After running plot(model) and varImpPlot(model), you will generate both of these figures below for a specific species classifier. The red line shows the accuracy of our model that we mentioned before for predicting absence well. The next figure shows the importance of each variable in the ability of our final random forest model to predict ordinal rankings for a species. This importance is determined based on the homogeneity that would be lost in the reproduction of trees if a variable would be removed.
As you can see, all the covariates are relatively similar in their impact on the classifier. Previously, we had two variables that had low impact compared to the rest and were removed because of this. Use this figure as a tool to see what unnecessary covariates should be removed from your model.
Here are our results of the finalized model (on the right) trained just on Landsat data compared to the original SERC ordinal data for Schoenoplectus americanus with the Landsat plot gridlines layed overtop (on the left).
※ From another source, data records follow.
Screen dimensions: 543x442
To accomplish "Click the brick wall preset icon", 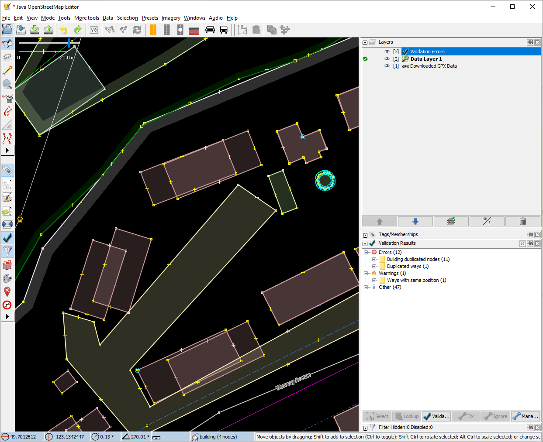I will coord(194,30).
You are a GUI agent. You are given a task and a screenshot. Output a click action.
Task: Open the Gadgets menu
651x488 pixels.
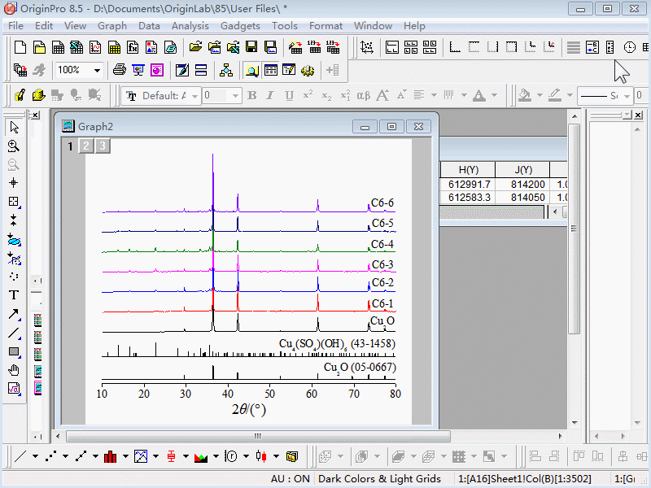point(240,26)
As you could see from our previous tables and OOB error percentage, the classifier is good at predicting when a species is present or absent, but rather poor at predicting ordinal levels of species within a plot. With that being said, when we predicted the remaining 40% of our plots, it became apparent that the random forest classifier was still effective at predicting plot ordinal scores across multiple SERC plots within one Landsat plot. This tells us that the model was trained well enough on the 60% of the data we fed it to detect the "relative" true scores of population abundance. There is still some noise, but the classifier does a good job at predicting orders given its training and our actual plot data. This is given that the plant species cluster around one another or that the 1 by 1 meter plot present accurately represent the population within their 30 by 30 meter space.
Here is the same figure, but for our Phragmites model. This figure also shows the prediction for all plots. In reality, the model should only predict the remaining for 40% of the data, but we present the entire prediction so that it is easier to compare the training set to the predictions.
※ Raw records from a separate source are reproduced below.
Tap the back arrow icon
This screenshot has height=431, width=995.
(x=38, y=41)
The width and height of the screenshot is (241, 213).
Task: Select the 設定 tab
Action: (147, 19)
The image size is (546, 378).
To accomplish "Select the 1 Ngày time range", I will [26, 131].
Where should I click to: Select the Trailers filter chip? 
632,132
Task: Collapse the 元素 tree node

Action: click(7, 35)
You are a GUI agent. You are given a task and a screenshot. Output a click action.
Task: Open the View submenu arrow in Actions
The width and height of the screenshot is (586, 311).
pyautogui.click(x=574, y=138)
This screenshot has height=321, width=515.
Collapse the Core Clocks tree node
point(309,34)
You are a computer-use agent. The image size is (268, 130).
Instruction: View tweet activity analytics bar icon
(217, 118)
This section is essentially a work in progress. We are planning on running the model on past Landsat images and validating the classifiers predictions on a dataset of 10 ordinal scores of plots for previous years given to us by SERC. If these plots are somewhat represented accurately by the model, we can have some intuition that our model is correctly predicting species abundance for past years with some noise. Then, we can correlate the changes abundances with the changing levels of CO2 and shifts in Phragmites abundance to support ongoing research conducted by the Smithsonian Environmental Research Center and the McLachlan Lab.